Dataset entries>
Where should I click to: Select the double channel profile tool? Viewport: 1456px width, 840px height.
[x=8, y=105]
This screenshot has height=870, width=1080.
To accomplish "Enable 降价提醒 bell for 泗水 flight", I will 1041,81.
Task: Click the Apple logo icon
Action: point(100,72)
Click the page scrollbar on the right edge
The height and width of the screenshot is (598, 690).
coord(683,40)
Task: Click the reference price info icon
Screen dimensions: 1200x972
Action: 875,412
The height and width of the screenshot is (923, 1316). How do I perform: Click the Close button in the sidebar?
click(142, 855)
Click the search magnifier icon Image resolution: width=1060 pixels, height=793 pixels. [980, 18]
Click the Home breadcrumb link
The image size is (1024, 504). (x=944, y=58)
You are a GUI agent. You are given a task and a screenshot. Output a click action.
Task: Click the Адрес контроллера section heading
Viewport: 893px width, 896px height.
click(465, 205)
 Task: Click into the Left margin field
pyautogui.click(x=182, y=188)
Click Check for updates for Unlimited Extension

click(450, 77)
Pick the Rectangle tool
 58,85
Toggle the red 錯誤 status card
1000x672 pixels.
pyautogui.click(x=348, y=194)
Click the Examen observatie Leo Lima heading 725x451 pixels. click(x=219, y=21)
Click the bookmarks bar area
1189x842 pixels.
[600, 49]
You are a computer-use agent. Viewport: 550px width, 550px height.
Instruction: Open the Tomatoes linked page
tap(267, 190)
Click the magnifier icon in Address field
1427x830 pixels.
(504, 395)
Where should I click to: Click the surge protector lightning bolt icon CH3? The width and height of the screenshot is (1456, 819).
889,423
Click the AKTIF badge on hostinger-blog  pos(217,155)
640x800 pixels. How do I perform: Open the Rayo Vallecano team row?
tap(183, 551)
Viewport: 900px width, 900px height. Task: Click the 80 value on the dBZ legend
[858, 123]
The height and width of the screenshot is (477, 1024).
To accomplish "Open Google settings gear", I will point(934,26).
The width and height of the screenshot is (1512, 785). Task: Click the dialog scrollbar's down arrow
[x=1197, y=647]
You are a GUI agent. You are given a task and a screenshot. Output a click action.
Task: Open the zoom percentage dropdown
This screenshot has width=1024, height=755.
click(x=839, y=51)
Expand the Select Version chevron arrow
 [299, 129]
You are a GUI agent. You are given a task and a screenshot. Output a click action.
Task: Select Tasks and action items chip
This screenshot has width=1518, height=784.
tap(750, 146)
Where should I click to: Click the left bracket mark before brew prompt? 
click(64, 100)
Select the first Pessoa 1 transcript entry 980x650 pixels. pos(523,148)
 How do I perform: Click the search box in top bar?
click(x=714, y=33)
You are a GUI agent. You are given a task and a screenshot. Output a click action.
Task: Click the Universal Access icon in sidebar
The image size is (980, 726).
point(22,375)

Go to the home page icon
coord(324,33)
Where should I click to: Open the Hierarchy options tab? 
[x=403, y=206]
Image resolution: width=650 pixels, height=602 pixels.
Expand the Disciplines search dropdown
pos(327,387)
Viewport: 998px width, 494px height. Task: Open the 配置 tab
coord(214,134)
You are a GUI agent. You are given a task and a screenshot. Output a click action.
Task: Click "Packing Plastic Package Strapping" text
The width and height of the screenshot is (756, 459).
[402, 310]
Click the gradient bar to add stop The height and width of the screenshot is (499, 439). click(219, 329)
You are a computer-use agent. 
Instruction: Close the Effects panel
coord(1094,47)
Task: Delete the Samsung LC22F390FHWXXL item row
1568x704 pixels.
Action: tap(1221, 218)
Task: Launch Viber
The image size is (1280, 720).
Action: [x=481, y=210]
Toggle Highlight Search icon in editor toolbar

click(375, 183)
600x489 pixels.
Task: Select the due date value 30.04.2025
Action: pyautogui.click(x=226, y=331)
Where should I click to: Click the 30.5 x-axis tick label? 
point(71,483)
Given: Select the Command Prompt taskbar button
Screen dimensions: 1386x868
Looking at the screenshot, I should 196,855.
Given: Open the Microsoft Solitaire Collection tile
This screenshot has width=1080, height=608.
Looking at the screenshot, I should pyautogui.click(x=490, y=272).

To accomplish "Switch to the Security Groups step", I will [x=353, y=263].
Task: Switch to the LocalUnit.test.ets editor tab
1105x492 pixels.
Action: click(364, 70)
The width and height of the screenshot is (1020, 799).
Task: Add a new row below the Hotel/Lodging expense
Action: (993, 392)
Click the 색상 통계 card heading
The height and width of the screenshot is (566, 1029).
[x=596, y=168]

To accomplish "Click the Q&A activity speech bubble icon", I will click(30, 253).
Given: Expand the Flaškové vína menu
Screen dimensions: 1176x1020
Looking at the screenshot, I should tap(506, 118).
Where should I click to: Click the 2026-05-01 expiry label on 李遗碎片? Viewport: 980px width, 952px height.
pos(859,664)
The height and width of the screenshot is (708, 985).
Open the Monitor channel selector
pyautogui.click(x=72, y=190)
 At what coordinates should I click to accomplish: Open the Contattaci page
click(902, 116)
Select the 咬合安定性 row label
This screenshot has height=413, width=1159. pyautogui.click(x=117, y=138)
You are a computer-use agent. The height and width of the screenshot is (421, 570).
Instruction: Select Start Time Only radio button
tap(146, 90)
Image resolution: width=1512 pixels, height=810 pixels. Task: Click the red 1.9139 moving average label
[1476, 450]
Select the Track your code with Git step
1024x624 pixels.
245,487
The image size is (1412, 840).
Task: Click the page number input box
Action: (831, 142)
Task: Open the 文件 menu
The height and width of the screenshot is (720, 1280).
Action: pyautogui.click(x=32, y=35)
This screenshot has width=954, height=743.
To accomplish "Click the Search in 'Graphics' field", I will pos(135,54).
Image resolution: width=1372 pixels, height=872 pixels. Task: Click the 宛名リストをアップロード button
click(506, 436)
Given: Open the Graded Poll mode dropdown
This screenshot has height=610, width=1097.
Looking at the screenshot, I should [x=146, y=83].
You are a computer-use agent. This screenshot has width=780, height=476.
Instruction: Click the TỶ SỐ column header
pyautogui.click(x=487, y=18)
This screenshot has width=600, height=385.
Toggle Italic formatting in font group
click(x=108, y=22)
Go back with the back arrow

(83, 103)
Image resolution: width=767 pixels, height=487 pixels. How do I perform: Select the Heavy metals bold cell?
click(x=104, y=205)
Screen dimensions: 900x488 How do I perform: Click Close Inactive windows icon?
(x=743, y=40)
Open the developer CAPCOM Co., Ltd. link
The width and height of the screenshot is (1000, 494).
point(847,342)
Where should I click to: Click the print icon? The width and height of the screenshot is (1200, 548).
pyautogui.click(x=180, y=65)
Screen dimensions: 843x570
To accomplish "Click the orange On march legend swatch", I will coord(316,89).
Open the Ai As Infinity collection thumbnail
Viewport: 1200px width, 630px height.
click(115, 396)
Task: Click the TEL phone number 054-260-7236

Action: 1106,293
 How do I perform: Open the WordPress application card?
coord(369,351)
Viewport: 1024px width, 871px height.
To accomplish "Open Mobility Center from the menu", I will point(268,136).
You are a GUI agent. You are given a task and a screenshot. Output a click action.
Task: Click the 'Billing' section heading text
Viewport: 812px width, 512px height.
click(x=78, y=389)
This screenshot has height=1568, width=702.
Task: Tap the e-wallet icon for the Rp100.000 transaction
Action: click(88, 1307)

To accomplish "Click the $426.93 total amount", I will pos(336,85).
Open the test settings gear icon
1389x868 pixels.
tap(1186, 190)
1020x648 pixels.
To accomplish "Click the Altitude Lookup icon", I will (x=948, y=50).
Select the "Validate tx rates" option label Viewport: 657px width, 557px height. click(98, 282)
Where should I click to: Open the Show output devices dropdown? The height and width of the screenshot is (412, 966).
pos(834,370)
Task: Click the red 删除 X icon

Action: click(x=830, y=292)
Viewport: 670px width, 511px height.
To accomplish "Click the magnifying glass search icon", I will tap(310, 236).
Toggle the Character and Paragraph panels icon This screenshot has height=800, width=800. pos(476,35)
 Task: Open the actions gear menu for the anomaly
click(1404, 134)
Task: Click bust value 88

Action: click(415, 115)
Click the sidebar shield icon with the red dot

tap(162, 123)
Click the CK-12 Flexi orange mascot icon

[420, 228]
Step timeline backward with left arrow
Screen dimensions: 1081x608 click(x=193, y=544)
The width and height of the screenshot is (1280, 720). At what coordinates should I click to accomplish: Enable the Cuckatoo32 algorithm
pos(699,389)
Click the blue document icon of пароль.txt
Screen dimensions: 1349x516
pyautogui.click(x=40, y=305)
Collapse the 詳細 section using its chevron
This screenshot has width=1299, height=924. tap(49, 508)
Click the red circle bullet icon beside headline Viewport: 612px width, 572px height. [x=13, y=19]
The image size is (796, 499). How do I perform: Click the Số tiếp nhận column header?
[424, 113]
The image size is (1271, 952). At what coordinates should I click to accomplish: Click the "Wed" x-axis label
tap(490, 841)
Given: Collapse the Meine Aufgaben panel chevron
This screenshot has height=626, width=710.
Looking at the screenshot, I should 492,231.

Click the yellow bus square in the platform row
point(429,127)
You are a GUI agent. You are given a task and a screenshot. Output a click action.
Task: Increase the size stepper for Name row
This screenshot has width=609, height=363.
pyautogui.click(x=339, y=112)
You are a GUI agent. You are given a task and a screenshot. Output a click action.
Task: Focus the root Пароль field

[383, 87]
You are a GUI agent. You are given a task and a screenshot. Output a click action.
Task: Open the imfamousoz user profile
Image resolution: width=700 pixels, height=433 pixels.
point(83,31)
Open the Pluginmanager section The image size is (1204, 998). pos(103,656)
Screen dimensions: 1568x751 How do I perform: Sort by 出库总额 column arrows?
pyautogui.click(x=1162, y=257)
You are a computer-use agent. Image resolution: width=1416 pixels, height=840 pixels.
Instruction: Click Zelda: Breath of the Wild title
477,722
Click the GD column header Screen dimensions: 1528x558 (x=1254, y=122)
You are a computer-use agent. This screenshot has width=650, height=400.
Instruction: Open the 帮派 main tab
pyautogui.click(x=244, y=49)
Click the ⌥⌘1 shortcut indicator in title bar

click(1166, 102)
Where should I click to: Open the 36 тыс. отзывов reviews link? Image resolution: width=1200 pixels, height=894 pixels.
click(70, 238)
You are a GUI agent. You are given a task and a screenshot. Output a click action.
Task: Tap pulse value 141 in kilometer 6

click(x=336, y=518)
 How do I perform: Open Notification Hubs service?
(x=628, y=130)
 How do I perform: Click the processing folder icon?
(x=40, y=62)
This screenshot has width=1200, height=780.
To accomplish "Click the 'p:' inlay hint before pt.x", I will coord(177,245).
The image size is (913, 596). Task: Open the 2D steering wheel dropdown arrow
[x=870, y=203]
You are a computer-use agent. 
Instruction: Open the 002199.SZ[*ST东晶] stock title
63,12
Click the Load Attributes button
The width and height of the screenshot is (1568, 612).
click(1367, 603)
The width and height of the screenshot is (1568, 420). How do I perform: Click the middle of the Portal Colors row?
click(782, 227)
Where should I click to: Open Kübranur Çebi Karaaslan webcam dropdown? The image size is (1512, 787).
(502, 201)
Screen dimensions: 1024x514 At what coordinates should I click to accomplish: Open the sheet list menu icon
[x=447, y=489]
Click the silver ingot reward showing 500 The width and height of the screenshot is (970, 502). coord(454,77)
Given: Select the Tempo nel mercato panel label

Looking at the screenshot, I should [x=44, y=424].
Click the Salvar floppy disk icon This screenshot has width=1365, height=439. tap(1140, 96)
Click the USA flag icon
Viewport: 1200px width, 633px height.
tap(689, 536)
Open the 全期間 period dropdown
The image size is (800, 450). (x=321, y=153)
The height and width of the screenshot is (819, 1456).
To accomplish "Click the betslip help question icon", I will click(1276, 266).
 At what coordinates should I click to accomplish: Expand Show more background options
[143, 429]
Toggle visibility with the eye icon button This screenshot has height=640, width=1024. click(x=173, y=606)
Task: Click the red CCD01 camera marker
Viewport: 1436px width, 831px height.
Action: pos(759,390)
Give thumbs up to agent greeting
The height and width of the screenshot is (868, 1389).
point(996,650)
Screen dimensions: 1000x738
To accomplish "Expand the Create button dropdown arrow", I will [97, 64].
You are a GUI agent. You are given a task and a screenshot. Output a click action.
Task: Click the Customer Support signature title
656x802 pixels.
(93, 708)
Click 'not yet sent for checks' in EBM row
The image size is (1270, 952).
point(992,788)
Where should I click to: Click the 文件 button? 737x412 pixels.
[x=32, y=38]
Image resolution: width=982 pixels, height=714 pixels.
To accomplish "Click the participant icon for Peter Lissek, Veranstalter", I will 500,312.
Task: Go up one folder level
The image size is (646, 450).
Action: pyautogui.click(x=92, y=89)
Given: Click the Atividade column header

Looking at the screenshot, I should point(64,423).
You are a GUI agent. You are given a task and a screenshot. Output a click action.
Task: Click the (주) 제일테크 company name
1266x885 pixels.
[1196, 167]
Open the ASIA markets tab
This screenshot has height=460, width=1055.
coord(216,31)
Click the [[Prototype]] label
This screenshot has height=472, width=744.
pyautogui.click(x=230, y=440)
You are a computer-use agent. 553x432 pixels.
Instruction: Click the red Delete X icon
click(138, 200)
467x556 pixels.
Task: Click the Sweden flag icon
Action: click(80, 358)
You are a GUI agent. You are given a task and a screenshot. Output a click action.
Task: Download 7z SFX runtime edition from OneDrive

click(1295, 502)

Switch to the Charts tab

Exercise brief>
Find the string "settings" in the entries above. Copy each line where it occurs.

Written solution>
To accomplish "Open Google settings gear", I will point(934,26).
Open the test settings gear icon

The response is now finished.